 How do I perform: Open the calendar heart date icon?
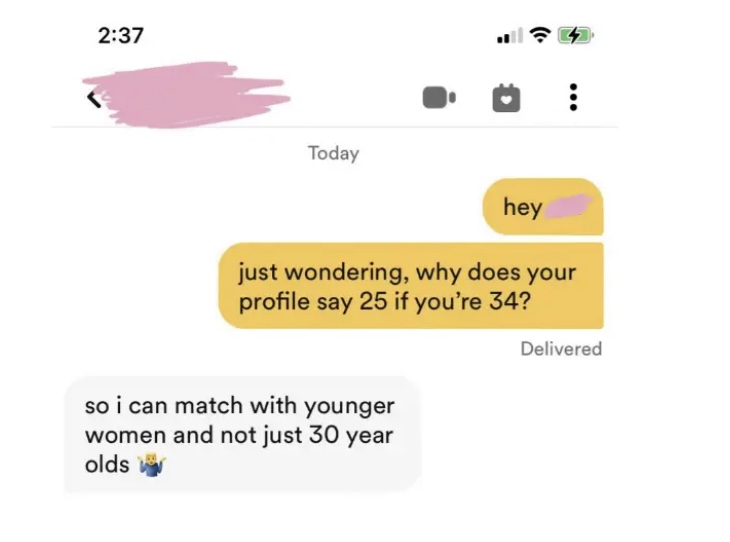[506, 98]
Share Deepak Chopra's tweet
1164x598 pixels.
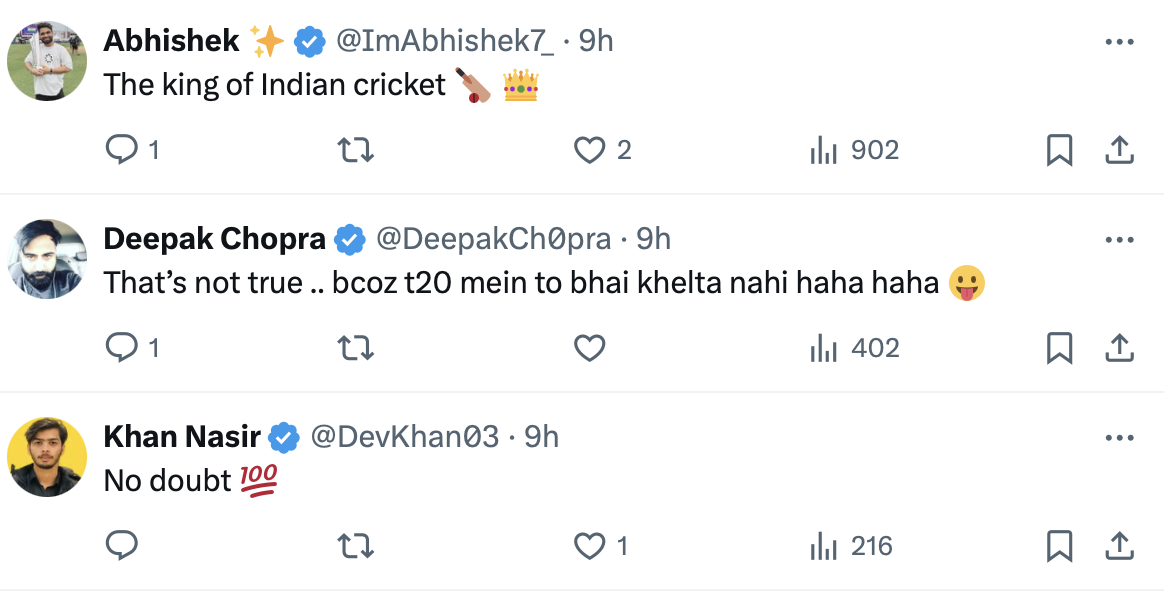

---

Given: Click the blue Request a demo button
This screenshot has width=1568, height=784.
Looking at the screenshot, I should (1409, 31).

--

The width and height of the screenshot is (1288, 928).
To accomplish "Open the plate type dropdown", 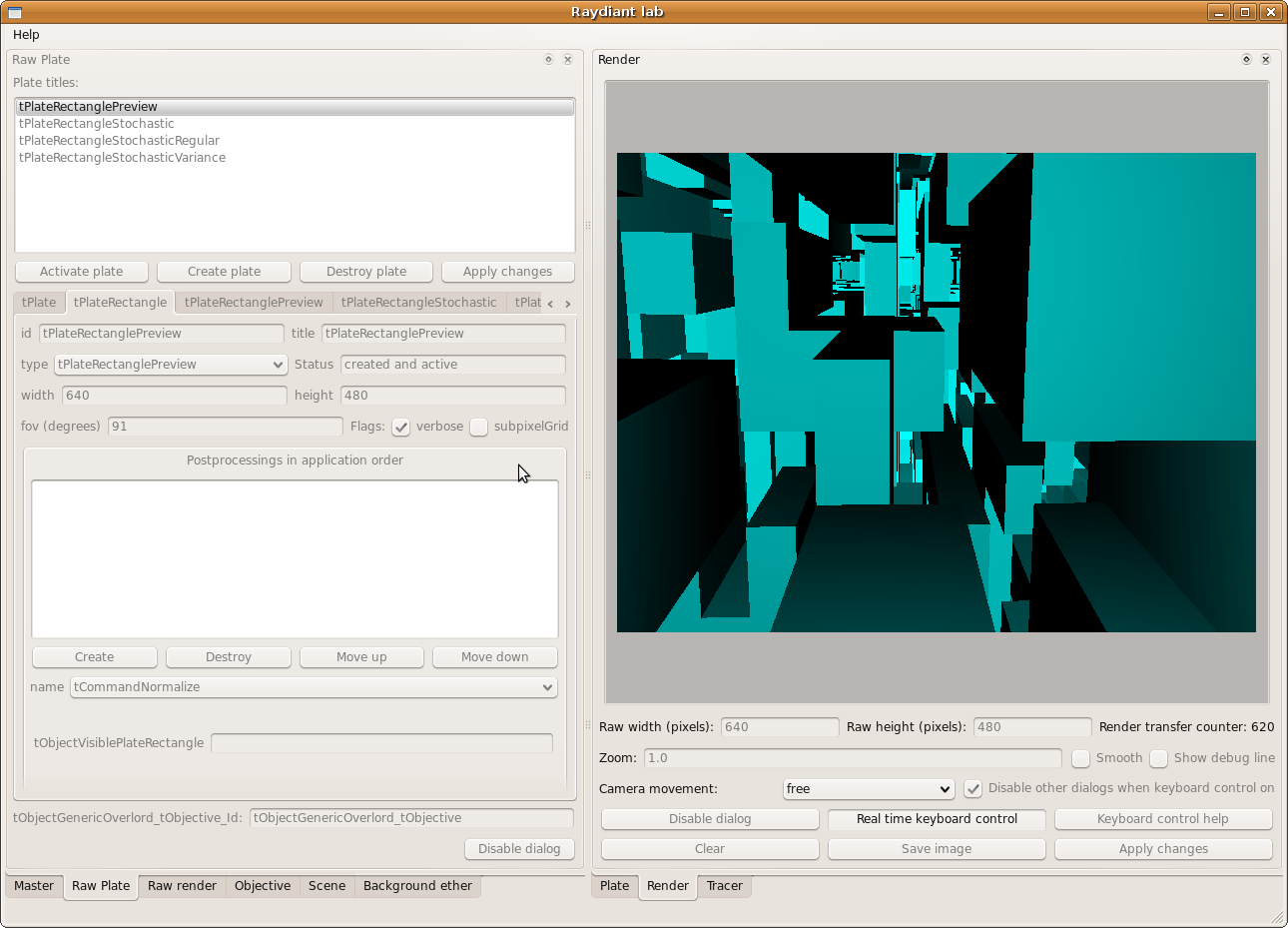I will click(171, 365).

→ EXERCISE OBJECTIVE: When you reach the line containing "How do I perform: Open" in the entries above, begin restating word for word, and stop once the line containing "1164x598 pixels." has been given. Omit the pictures.

→ TASK ANSWER:
 How do I perform: Open the calendar heart date icon?
[506, 98]
Share Deepak Chopra's tweet
1164x598 pixels.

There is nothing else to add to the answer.